Sinds 2020 betrekt de beheerder zaden van het label "Végétal Local", dat mengsels aanbiedt die 20% tot 25% lokale plantenzaden bevatten. Tegelijkertijd neemt hij deel aan talrijke onderzoeksprogramma's op dit gebied, met name door testzones op het domein ter beschikking te stellen. Het zaadbedrijf Phytosem, waarmee sinds 2014 wordt samengewerkt, biedt vooral 2 mengsels "Boven 2000 m hoogte" en "Onder 2000 m hoogte" aan. Deze zaadmengsels zijn aangepast aan het terrein van La Plagne. Ze worden verfijnd na jaarlijkse bezoeken aan de zaaiplaatsen. Zo kunnen we alle plantensoorten op het terrein handhaven.
Wonen, werken en opgroeien in de buurt van een natuurpark
Een deel van het bergdomein van La Plagne ligt in het Nationaal Park Vanoise. Dit laatste park, dat werd opgericht in 1963 vanwege het verdwijnen van de steenbok, is het oudste nationale park van Frankrijk. Het biedt een majestueuze ruimte, tussen de Maurienne en de Tarentaise, en wordt gekenmerkt door een zorgvuldig bewaarde fauna en flora. Het park werd opgericht om de natuur te beschermen, maar vandaag de dag is de belangrijkste taak van het park het behoud van de landschappen, de diversiteit van de planten- en diersoorten en het culturele erfgoed.

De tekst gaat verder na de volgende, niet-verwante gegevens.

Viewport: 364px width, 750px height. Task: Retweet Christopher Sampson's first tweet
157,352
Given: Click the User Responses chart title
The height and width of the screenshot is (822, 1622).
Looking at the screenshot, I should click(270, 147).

Het dal van Champagny-le-Haut, gelegen in de gemeente Champagny-en-Vanoise, is een toegangspoort tot het Nationaal Park Vanoise. Dit gebied is erg populair en vormt een grote uitdaging op het gebied van landschap, soorten en natuurlijke omgeving. De grote aanwezigheid van steenbokken, vooral in de winter en het voorjaar, maakt het een ideaal gebied voor de wetenschappelijke opvolging van de soort. In het kader van het Europese Alcotra lemed-Ibex programma voor de Alpensteenbok, en om de verplaatsingen van de soort beter te kunnen volgen, heeft het Nationaal Park Vanoise een aantal steenbokken voorzien van GPS-halsbanden. De gevolgde steenbokken kregen een naam van schoolkinderen uit Champagny-en-Vanoise, die hen gedurende het programma live konden volgen via een website. 8 steenbokken werden in 2019 gemerkt (in de sector Pralognan) en 140 dieren werden opgevolgd. Door deze opvolging hebben wetenschappers de bewegingen van de soorten en hun leefgebieden beter in kaart kunnen brengen.

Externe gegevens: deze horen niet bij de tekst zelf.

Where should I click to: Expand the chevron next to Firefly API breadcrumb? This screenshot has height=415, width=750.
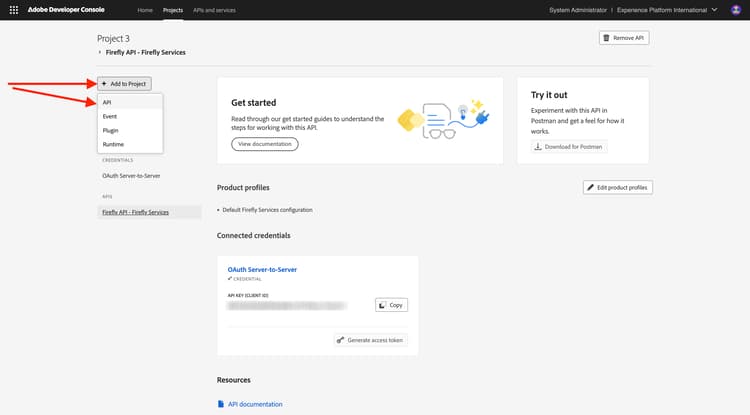99,52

FOCUS: Pad Plan des Gouilles - Laisonnay
Er zijn veel paden in het Nationaal Park Vanoise, die in de zomer veel belopen worden door wandelaars. Ze moeten onderhouden, verbouwd of zelfs aangelegd worden.
Doel van de aanleg van een pad: de toegang tot de berghut Plan des Gouilles openstellen door een begaanbaar pad aan te leggen.

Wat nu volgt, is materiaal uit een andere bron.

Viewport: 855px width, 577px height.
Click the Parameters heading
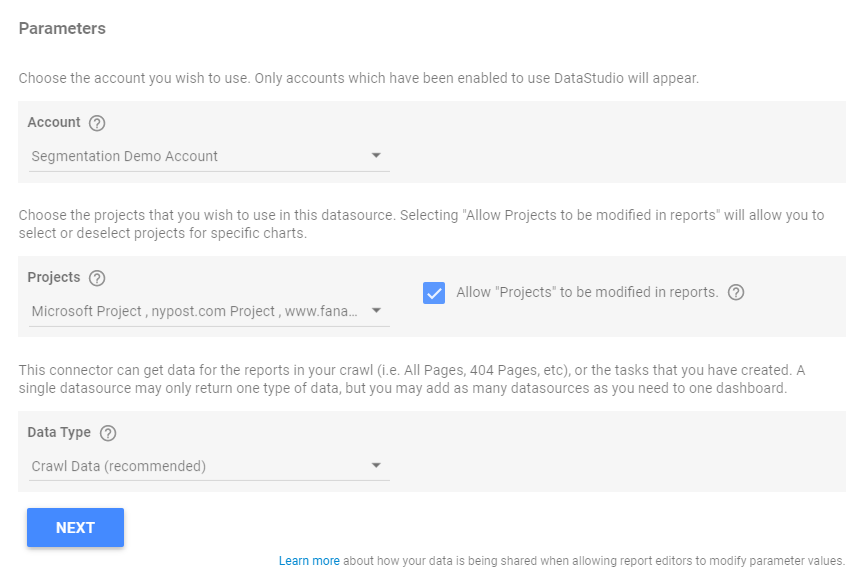(62, 29)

Methodiek: overleg tussen het PNV (Nationaal Park Vanoise), de CAF (Franse Alpenclub) die de betrokken berghut beheert, de jagers en de gemeente om verschillende oplossingen te bestuderen.
Werkzaamheden: een smal pad (60 cm) om de het alpiene karakter te behouden en de impact op de natuurlijke omgeving te beperken.
Werkzaamheden die uitsluitend met de hand worden uitgevoerd (schoppen en pikhouwelen).
Onze bossen helpen zich aan te passen aan de klimaatverandering
Zoals we weten hebben de bomen en bossen in onze streken rechtstreeks te lijden onder de opwarming van de aarde: ontwikkeling van ziekten veroorzaakt door de schorskever, en aanvallen van insecten zoals de letterzetter die sparrenbossen teisteren, steeds vaker voorkomende branden, maar ook door kaalkap. In de gemeente Champagny-en-Vanoise heeft een project in samenwerking met het ONF (Office National des Forêts) en de lagere school van het dorp het mogelijk gemaakt om dit najaar een vijftigtal nieuwe soorten aan te planten op een stuk grond dat vroeger een ‘affouage’ was (een gebied dat werd toegekend voor het kappen van brandhout): grove den, Europese lork en gewone esdoorn. Deze testsoorten moeten onze bossen in staat stellen zich beter aan te passen aan deze nieuwe bedreigingen.